After the whirlwind of new experiences that is studying abroad for a few months, a semester, or even a year, many students find returning home to their college in the States to be difficult. After spending my summer in Copenhagen, Denmark where I was constantly meeting new people, pushing my comfort zone, and gaining confidence and independence within a foreign city, coming back to the familiar felt like a bit of a step backwards.
I spent my time in Copenhagen studying the sociology of fashion as well as prostitution and the sex trade in Scandinavia. I threw myself into my studies passionately and the Danish Institute of Study Abroad (DIS) facilitated and encouraged this eagerness with a variety of study tours, field trips, and hands-on learning experiences. I visited the Danish Museum of Art and Design, Christiansborg Palace, and the Red Light District in Amsterdam. I had the opportunity to sit down and talk with incredible people including trend forecasters, fashion designers, and sex workers. The theories and concepts I had been learning about for the past three years at Whitman seemed to come to life in a new way during my time in Copenhagen. After this experience, coming back to the Whitman classroom felt like a drastic change.

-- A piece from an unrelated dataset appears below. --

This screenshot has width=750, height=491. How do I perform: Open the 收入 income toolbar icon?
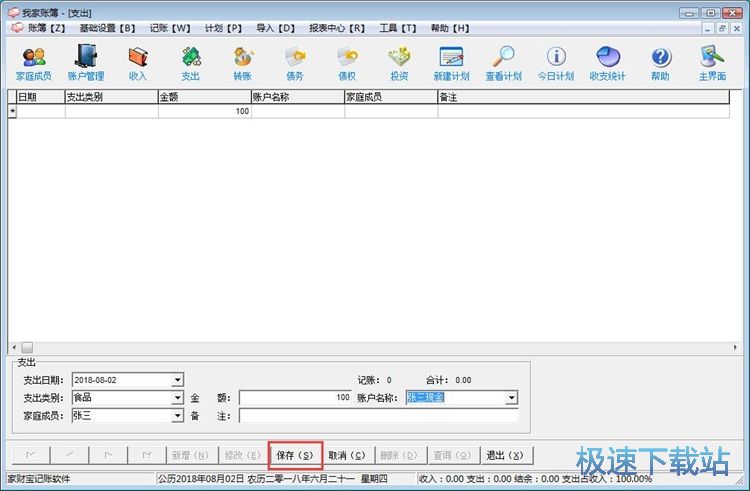[138, 62]
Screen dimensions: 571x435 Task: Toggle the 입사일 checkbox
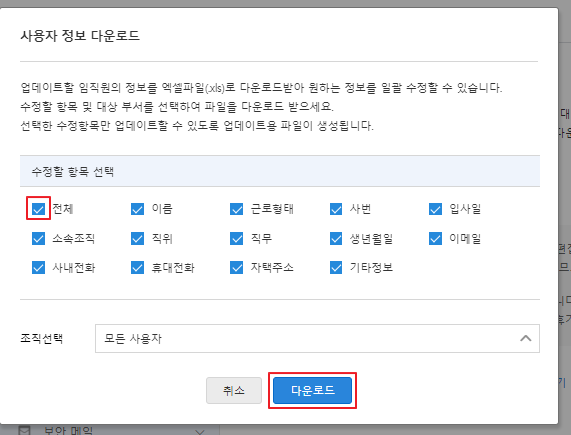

Marco Bloom, a senior history major at Whitman, notes a similar contrast in academics between his time in Italy and Whitman: “The most challenging thing about transitioning back to Whitman life has been the academics. In Rome, class sessions were not incredibly informative and most of the learning happened outside of the classroom, on field trips in museums or at ancient archeological sites… as a history major, it was a luxury to study history by going to such notorious historical sights, and it has also been an adjustment to not take weekly field trips to such locations.”
Other parts of the transition back to campus life can present challenges. Many students miss traveling and the connections they made with a different culture and community. Some students expressed the frustration that they can’t adequately and authentically explain their abroad experience or how it has changed who they are to friends back home.
Finding your footing again at your home institution may take a bit of time, but ultimately the community of students and professors at Whitman help to welcome you back and smooth over your transition. Marco articulates that the rigor of his Whitman classes make up for a lack of field trips and make him feel “much more challenged and rewarded” at Whitman than in his classrooms abroad. Similarly, I am learning how to leverage my study abroad experience to become a stronger sociological thinker here at Whitman. Though students often miss the incredible times they had abroad, many continue to use the experience to their advantage after coming home.